Kemlu RI: Operasi Militer Israel di Lebanon Bahayakan Pasukan Perdamaian PBB
Kemlu RI tegaskan operasi militer Israel di Lebanon membahayakan peacekeepers PBB. Tiga prajurit RI gugur, Indonesia desak DK PBB usut insiden.
Penulis:
Taufik Ismail
Editor:
Acos Abdul Qodir
Ringkasan Berita:
TRIBUNNEWS.COM, JAKARTA – Pemerintah Indonesia buka suara terkait insiden ledakan yang kembali menyasar prajurit Indonesia di Lebanon Selatan.
Dalam kurun satu minggu terakhir, tercatat tiga kali ledakan terjadi, termasuk pada Jumat (3/4/2026) di El Addaiseh, Lebanon Selatan, yang melukai tiga personel peacekeepers Indonesia yang bertugas pada United Nations Interim Force in Lebanon (UNIFIL).
“Insiden ini terjadi di tengah serangan Israel ke Lebanon,” ujar Kemlu RI, Sabtu (4/4/2026).
Risiko Operasi Militer Israel
Kemlu menegaskan operasi militer Israel yang terus berlanjut di Lebanon Selatan, termasuk pernyataan mempertahankan keberadaan Israel, berisiko mendestabilisasi situasi dan membahayakan personel pasukan perdamaian PBB.
“Indonesia menekankan kembali bahwa keselamatan dan keamanan peacekeepers PBB tidak dapat ditawar. Setiap tindakan yang membahayakan mereka merupakan pelanggaran serius terhadap hukum internasional dan tidak boleh dibiarkan tanpa pertanggungjawaban,” tegas Kemlu.
Solidaritas dan Pemulihan
Pemerintah Indonesia mendoakan pemulihan cepat bagi para personel yang terluka dan menyampaikan solidaritas kepada keluarga mereka.
Baca juga: Jet Tempur AS Jatuh di Iran, Pilot Diburu Lewat Sayembara Berhadiah
Desakan ke Dewan Keamanan PBB
Indonesia meminta agar Dewan Keamanan PBB segera mengusut seluruh insiden yang menyasar pasukan perdamaian.
“Indonesia kembali meminta agar Dewan Keamanan PBB segera mengusut seluruh insiden terhadap UNIFIL dan agar segera dilakukan pertemuan antara negara kontributor pasukan untuk UNIFIL untuk melakukan review dan mengambil tindakan penguatan perlindungan terhadap pasukan yang bertugas di UNIFIL,” kata Kemlu.
Penyelidikan Transparan
Indonesia juga menuntut agar penyelidikan dilakukan secara transparan dan komprehensif.

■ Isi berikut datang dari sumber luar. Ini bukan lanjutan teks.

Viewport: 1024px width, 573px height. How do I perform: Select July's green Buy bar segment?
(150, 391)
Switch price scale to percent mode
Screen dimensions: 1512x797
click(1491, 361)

“Untuk mengungkap fakta, termasuk kronologi kejadian serta pihak yang bertanggung jawab, dan menegaskan bahwa akuntabilitas penuh harus ditegakkan,” pungkas Kemlu.
Tiga Prajurit Indonesia Gugur dalam 24 Jam
Dalam eskalasi konflik antara militer Israel dan Hizbullah sejak awal Maret 2026, tiga prajurit TNI gugur dalam misi perdamaian UNIFIL hanya dalam 24 jam pada akhir Maret.
- 29 Maret 2026: Serangan terhadap konvoi UNIFIL menewaskan Praka Farizal Rhomadhon.
- 30 Maret 2026: Ledakan kendaraan pengawalan Tim Escort Kompi B Satgas Yonmek XXIII-S/UNIFIL di sekitar Bani Hayyan menewaskan Mayor Inf Zulmi Aditya Iskandar dan Sertu Muhammad Nur Ichwan, serta melukai dua prajurit lainnya.
UNIFIL melalui juru bicara Kandice Ardiel menyampaikan harapan agar seluruh korban luka dapat pulih sepenuhnya:
“Kami mengingatkan semua pihak akan kewajiban mereka untuk memastikan keselamatan dan keamanan para penjaga perdamaian.”
Selain tiga prajurit gugur, sejumlah insiden lain juga menimpa Kontingen Garuda:
- 3 prajurit terluka akibat ledakan di fasilitas PBB dekat El Adeisse, Jumat (3/4/2026).
- 4 prajurit jadi korban ledakan proyektil artileri, satu gugur dan tiga luka.
- Ledakan kendaraan pada 30 Maret menewaskan dua prajurit dan melukai dua lainnya.
Total 11 prajurit TNI menjadi korban dalam rangkaian serangan sejak akhir Maret 2026.